DATA FOR PROCESSING:

· · · · ·

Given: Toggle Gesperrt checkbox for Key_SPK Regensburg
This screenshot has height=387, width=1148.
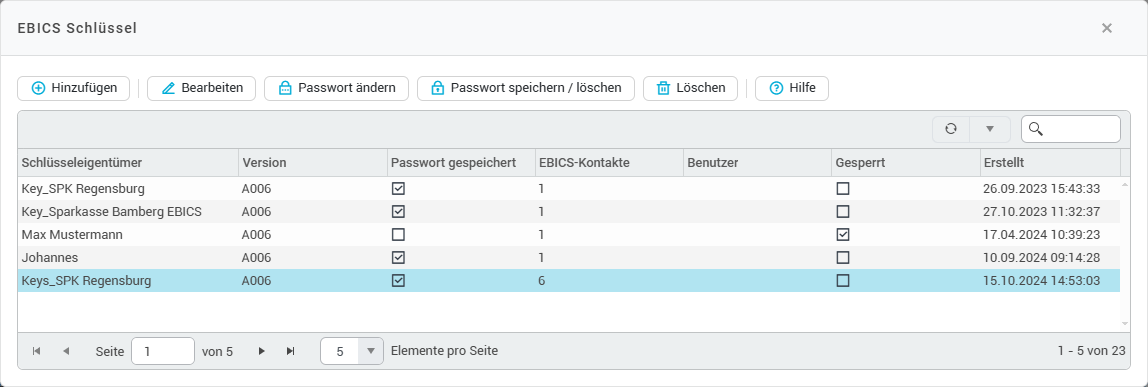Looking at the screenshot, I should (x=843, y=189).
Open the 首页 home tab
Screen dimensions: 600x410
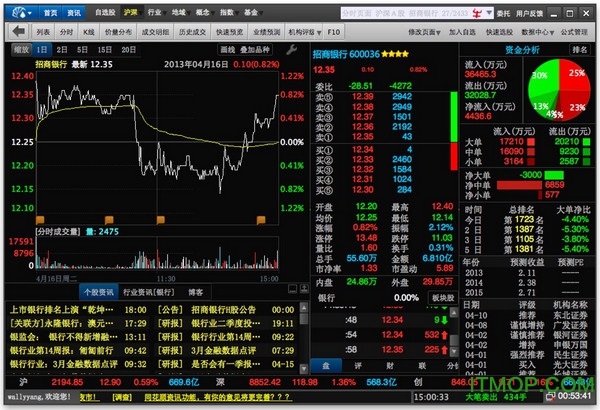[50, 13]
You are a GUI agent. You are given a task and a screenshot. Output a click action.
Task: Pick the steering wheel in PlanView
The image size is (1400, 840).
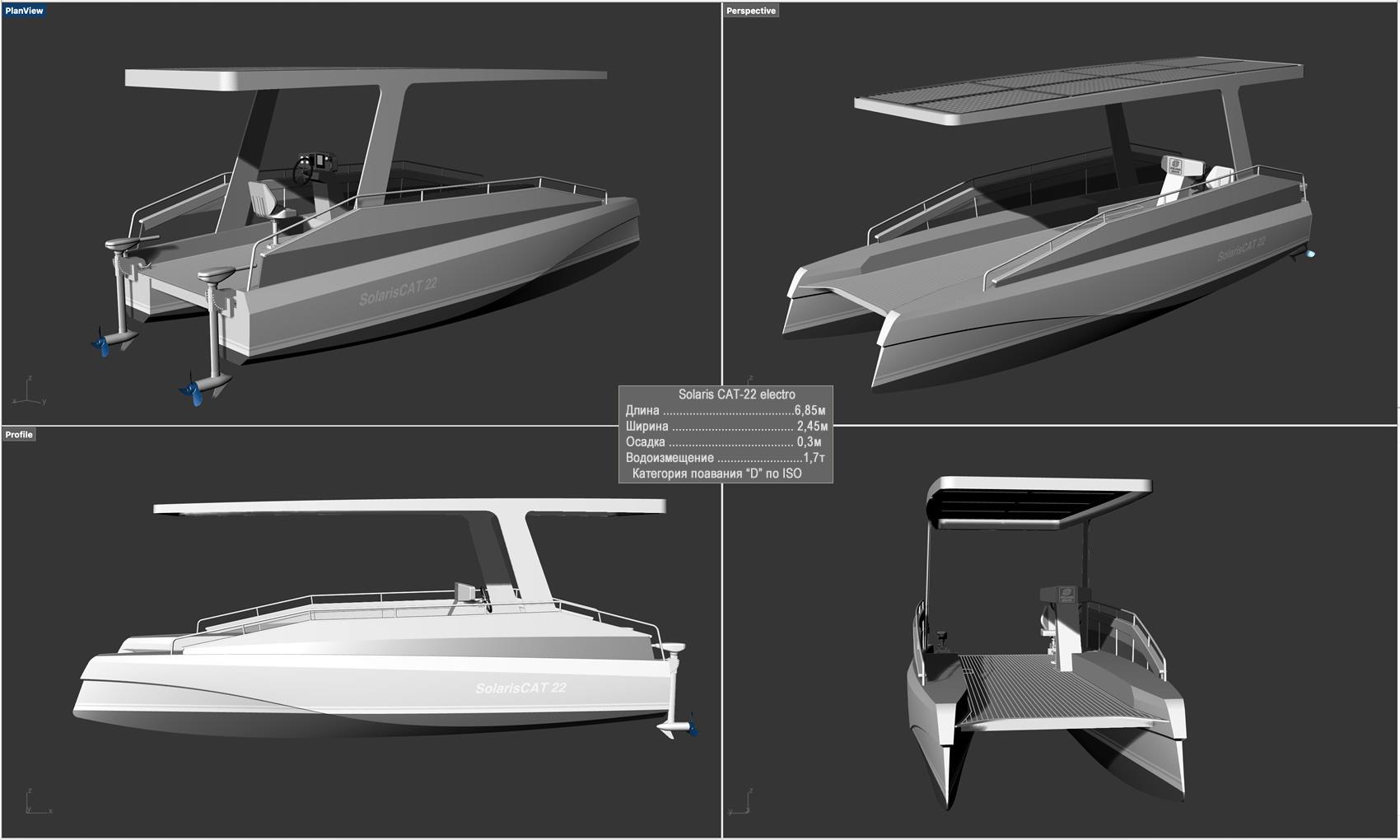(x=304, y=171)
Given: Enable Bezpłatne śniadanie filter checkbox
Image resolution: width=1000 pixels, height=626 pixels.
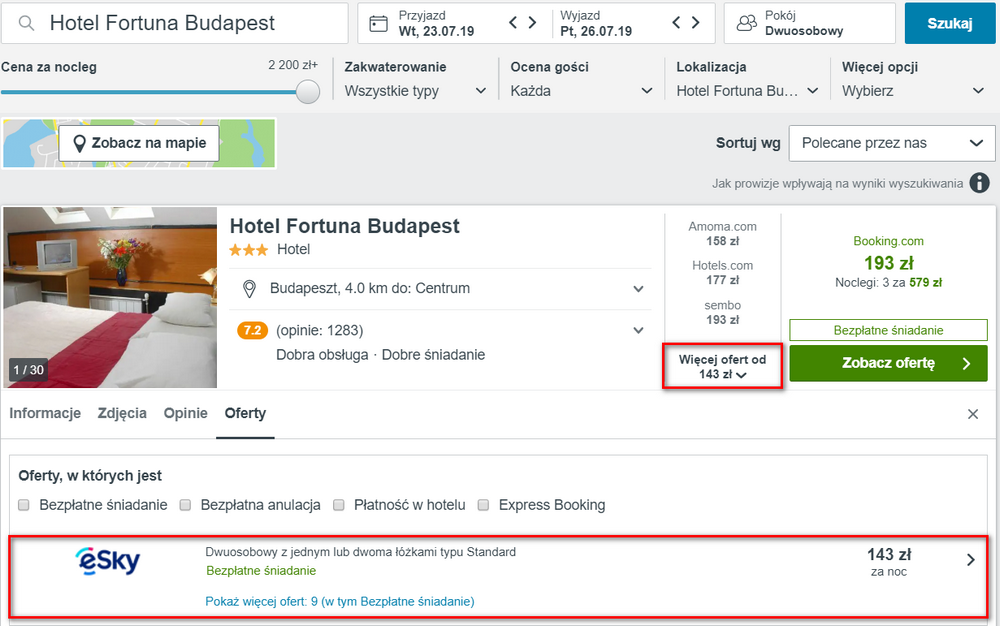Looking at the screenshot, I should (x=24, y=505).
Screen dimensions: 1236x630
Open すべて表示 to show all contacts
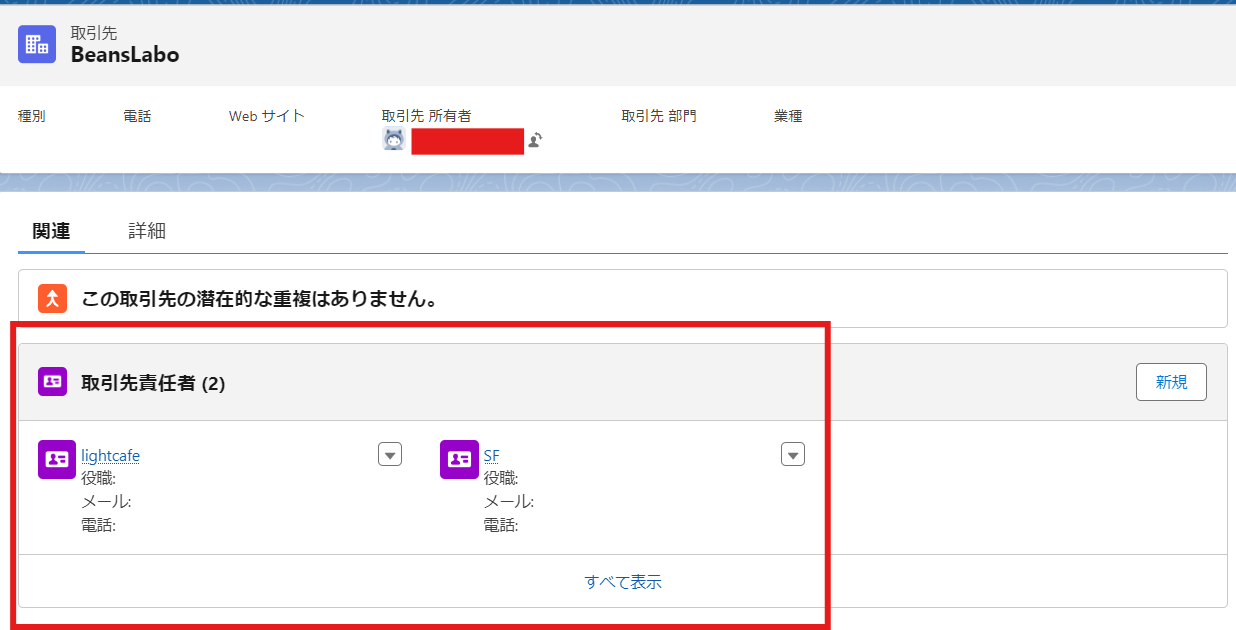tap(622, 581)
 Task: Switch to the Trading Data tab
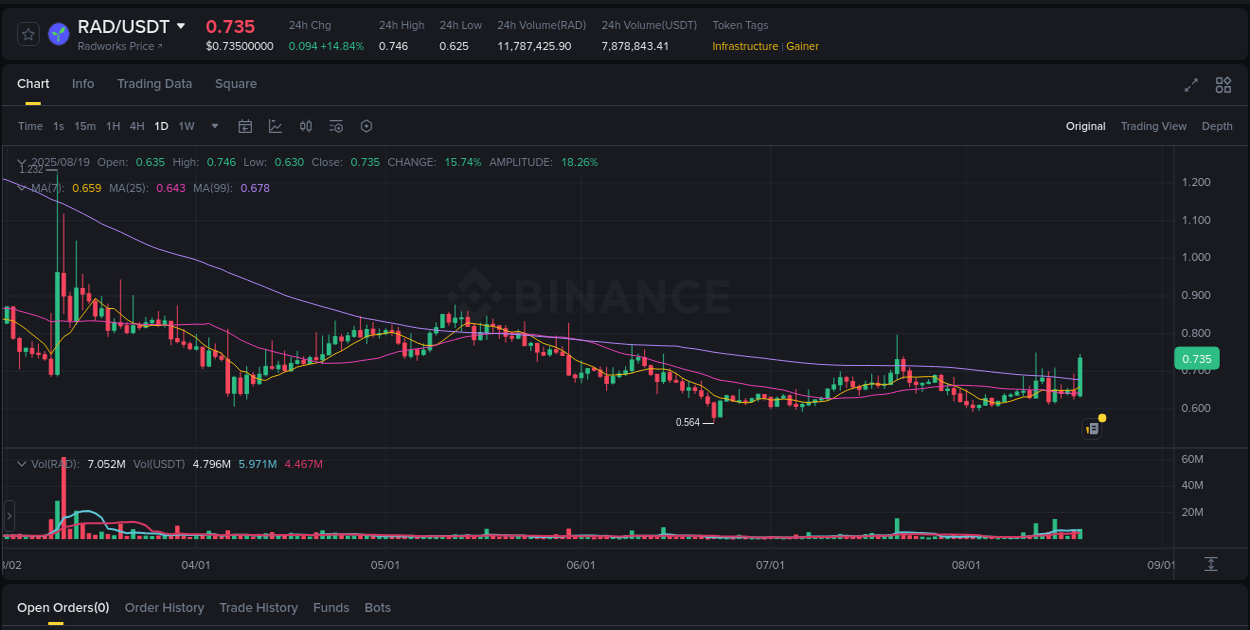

· · · · ·

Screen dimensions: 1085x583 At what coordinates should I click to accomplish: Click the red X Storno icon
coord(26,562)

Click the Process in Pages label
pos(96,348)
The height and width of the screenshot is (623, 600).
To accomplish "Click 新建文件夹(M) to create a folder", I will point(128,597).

· · · · ·

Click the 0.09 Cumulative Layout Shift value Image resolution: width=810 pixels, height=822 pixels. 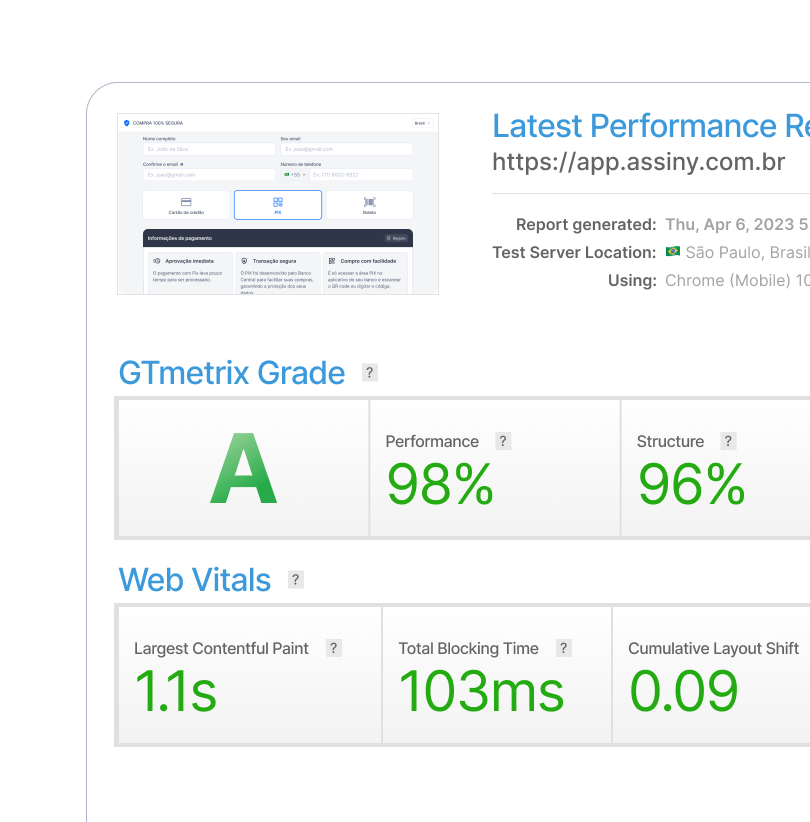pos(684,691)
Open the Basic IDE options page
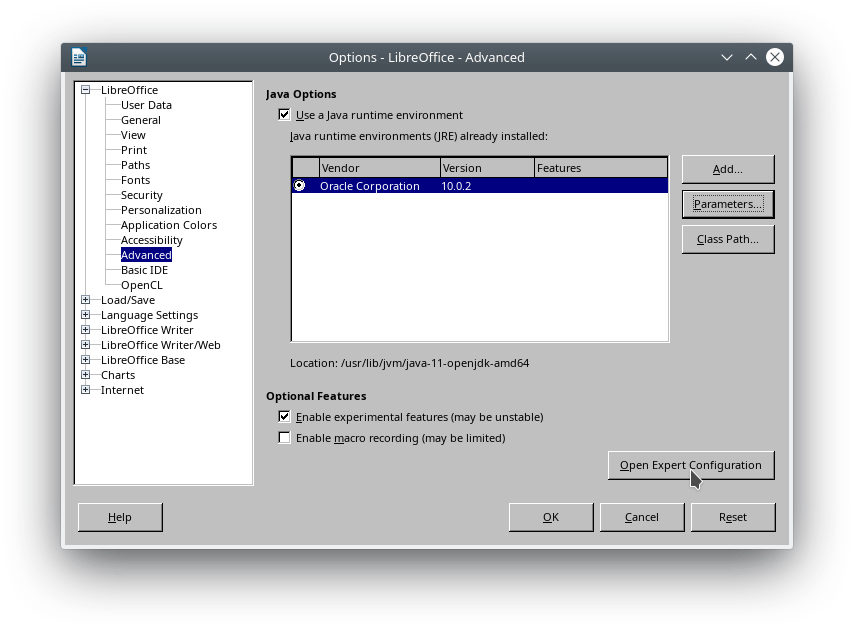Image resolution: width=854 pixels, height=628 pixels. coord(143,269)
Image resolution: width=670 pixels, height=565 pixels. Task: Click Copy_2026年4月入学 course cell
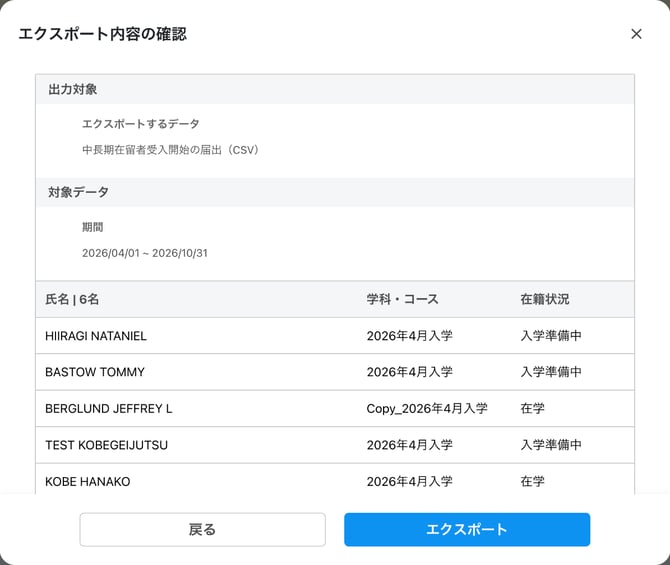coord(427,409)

· · · · ·

WORK TASK: Every line containing the string "checkbox" is required; copy each such line from the data.

RESPONSE TO THIS TASK:
Given: Toggle Gesperrt checkbox for Key_SPK Regensburg
Given: Enable Bezpłatne śniadanie filter checkbox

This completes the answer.